26. The Oxford Brotherhood, Guillermo Martinez
This is an odd little number - crime fiction set in Oxford is ten a penny, but this is written by an Argentinian author and I'm not sure he creates an entirely convincing picture of the time and place. It was set in the 1990s, although the rather stilted translation makes it sound older. A young woman is lying injured in hospital bed so her mother leaves behind her orchard in Guildford and sits by her bed, clutching a lace handkerchief and crossing herself. I don't think this is a very typical example of Guildford womanhood in the 1990s, although I could be wrong. The plot revolves around a society dedicated to the work of Lewis Carroll, complete with speculation about the missing pages of his diary (I've read about this before and it's based on a real scenario) and his photos of undressed young girls. I can't really recommend it but it was interesting in a way.
27. Wahala, by Nikki May
A group of female friends is joined by a new member, and things start getting complicated. This is a mixture of chicklit and psychological thriller, but done with humour and genuine warmth, and what makes it distinctive is the fact that the friends are all happily bicultural, with Nigerian fathers and English mothers. I loved the entirely positive portrayal of having access to two cultures - characters aren't torn between them, they take pleasure in having both. Decent genre fiction with an enjoyable portrait of Nigerian London.

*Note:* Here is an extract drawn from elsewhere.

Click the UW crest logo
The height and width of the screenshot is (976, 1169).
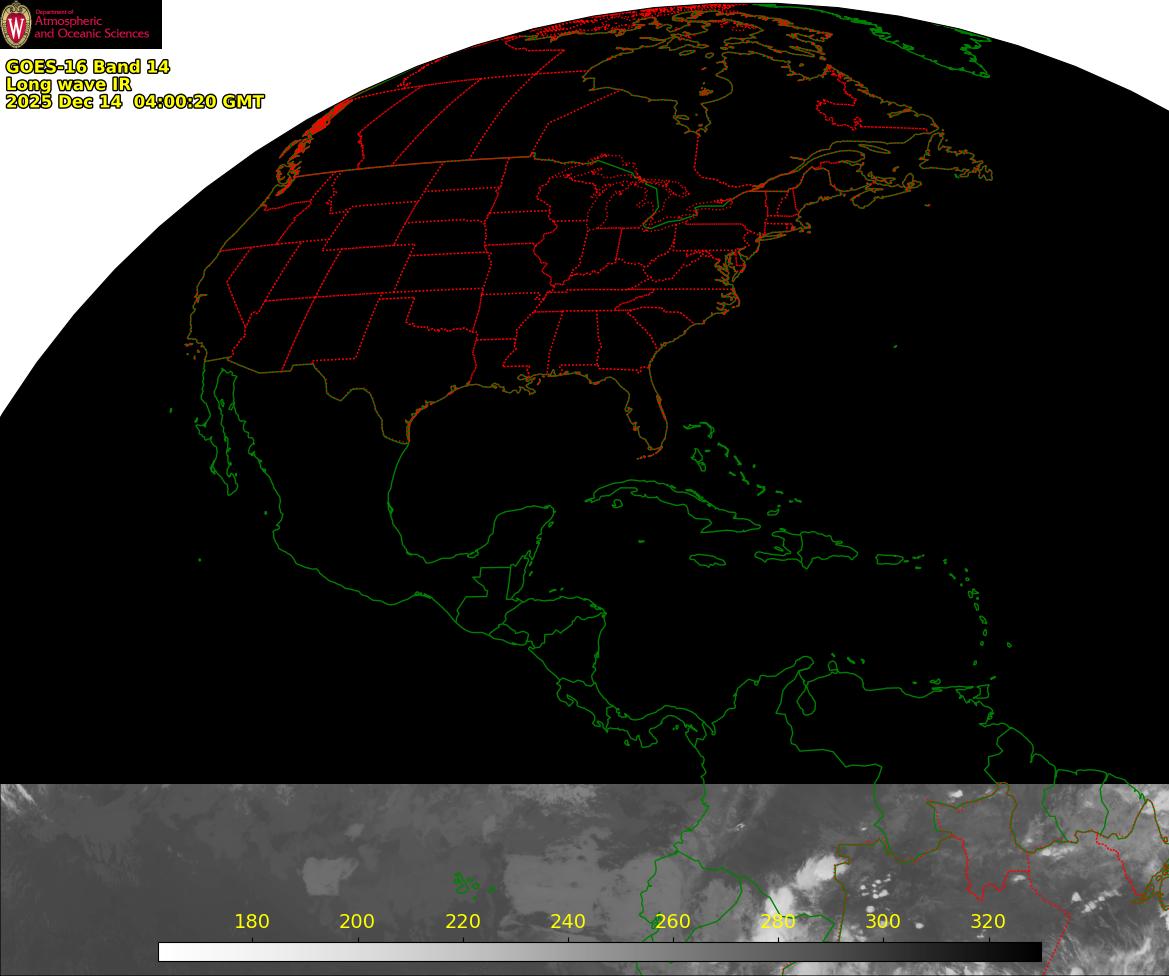point(16,25)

28. Culture, by Martin Puchner
Reminded me a bit of Sapiens, by Yuval Harari in its determination to cover a huge swathe of human history in a series of short chapters, although here the focus is on the moments when cultures come into contact with each other and how they borrow from each other. Some parts were familiar - Egypt/Greece/Rome, Cortes and the Aztecs, but a lot was new to me - India/China/Japan and Nigeria, for example. When cultural appropriation is so often frowned on, it was really refreshing to have this reminder of how cultures constantly learn from each other.

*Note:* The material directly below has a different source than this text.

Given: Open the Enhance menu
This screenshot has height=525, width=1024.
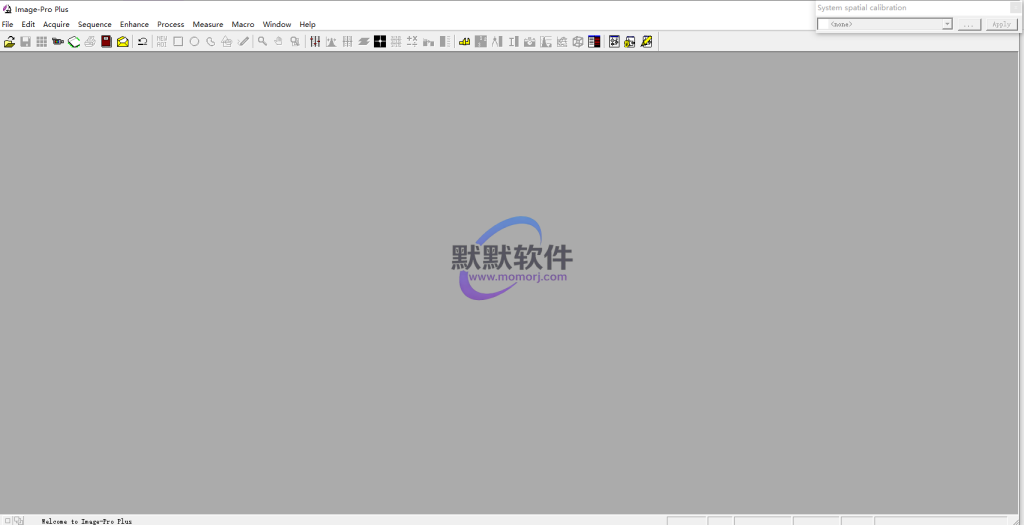Looking at the screenshot, I should tap(134, 24).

As a result of the Taming the TBR thread, I also ended up reading quite a bit section of The Diaries of Nella Last, who kept a diary from 1939 onwards as part of the Mass Observation project. I'm not giving it a number as I did skip a lot, but given that the editors were only including some of her lengthy output, I felt it was fine to read a sample. She writes a bit about world events and a lot about what meals she provided and, in the last few years, about her husband. She says pretty bluntly that she was more of a mother than a wife to him in his later years.